The missing ingredient for global economic expansion throughout 2017 has been inflation, but with consumer demand increasing, unemployment dropping, and commodity prices surging, it’s difficult not to see inflation returning in 2018.
One of the most debated topics last year was the flattening yield curve in the United States. In December the U.S. 10-year/2-year Treasury spread fell to 50 basis points, a level last seen in 2007- signaling that a recession is around the corner. However, when we look at the economic performance in the United States and on a global scale, there isn’t any indication of one occurring soon.
Looking forward, I believe Treasury Bond Yields will be a must watch indicator for how the U.S. stocks and the dollar perform in 2018. If the Phillips curve “the inverse relationship between the level of unemployment and the rate of inflation” finally wakes up after being dead for the last couple of years, the yield curve should start steepening.
The dollar’s performance, which opened the New Year on a downward trajectory, will depend on the magnitude of change in the yield curve. A rise in U.S. 10-Treasury yields toward 3% - 3.5% this year, will likely reverse some of the dollar’s 2017 losses, however a steeper move will have negative consequences on stocks, with the probability of 5%-10% pullback increasingly likely.
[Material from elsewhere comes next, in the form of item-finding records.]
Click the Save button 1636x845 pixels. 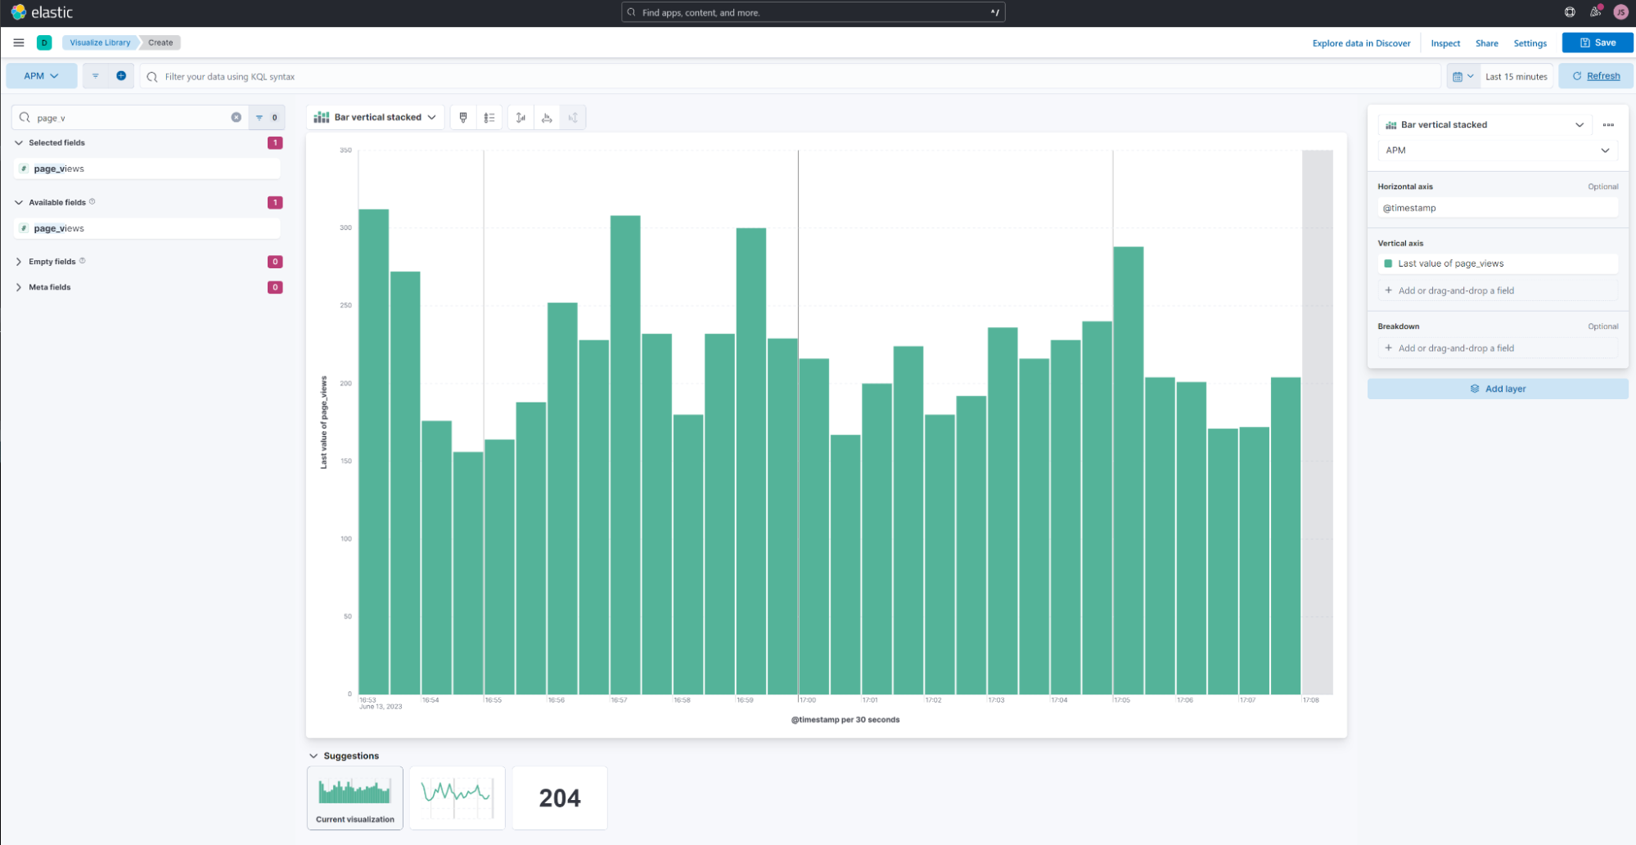(1597, 43)
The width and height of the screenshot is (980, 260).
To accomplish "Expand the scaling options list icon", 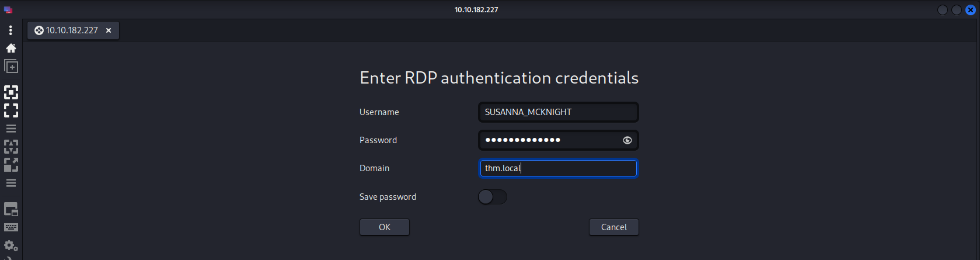I will click(11, 183).
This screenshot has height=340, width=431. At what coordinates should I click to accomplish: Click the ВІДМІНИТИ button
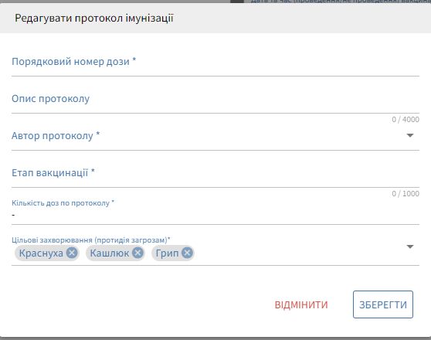301,304
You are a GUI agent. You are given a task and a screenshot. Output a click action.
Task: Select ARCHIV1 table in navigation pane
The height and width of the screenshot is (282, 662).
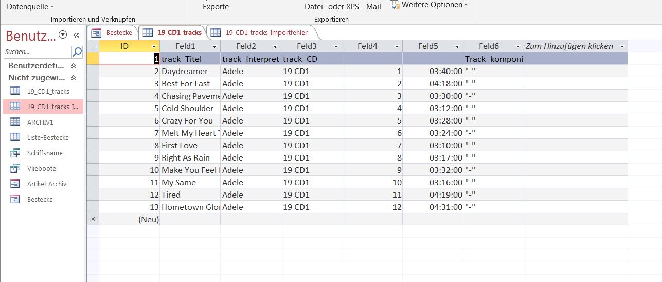40,122
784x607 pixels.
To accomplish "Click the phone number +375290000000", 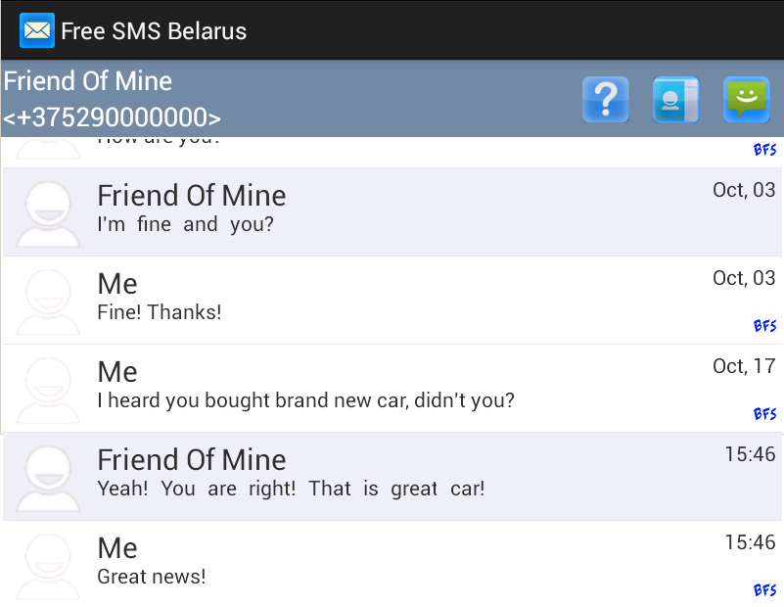I will tap(112, 118).
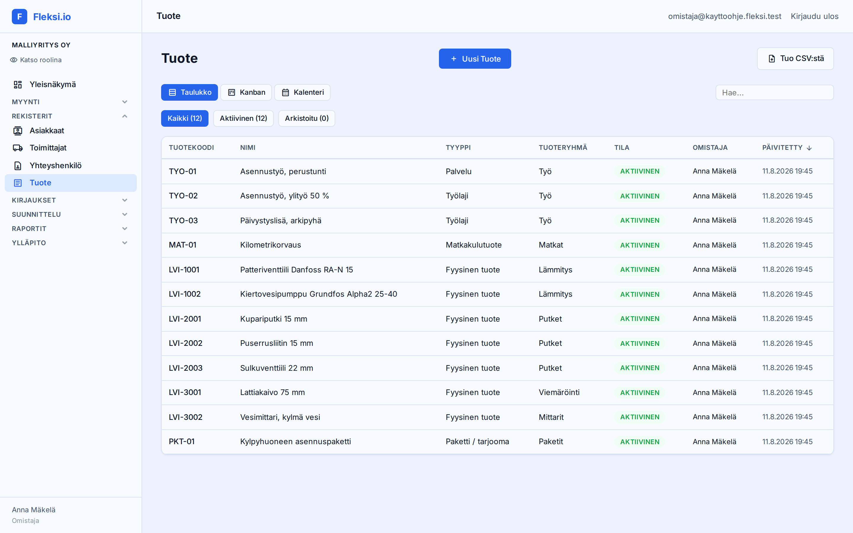The image size is (853, 533).
Task: Click the Kanban board icon
Action: [232, 92]
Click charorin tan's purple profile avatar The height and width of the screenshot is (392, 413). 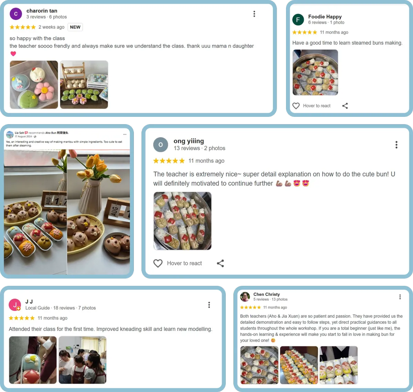[16, 14]
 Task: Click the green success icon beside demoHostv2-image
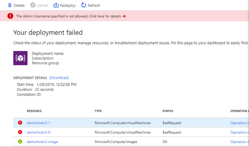20,142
Today’s FOMC minutes will provide some assessment on the U.S. inflation outlook. If the central bank reveals concerns over upside inflation expectations due to fiscal policies and an improved labour market, investors are likely to cover some of the dollars short positions. This should be reflected in interest rate expectations for March, which currently indicate a probability of 56.3% rate hike in March, according to CME’s FedWatch.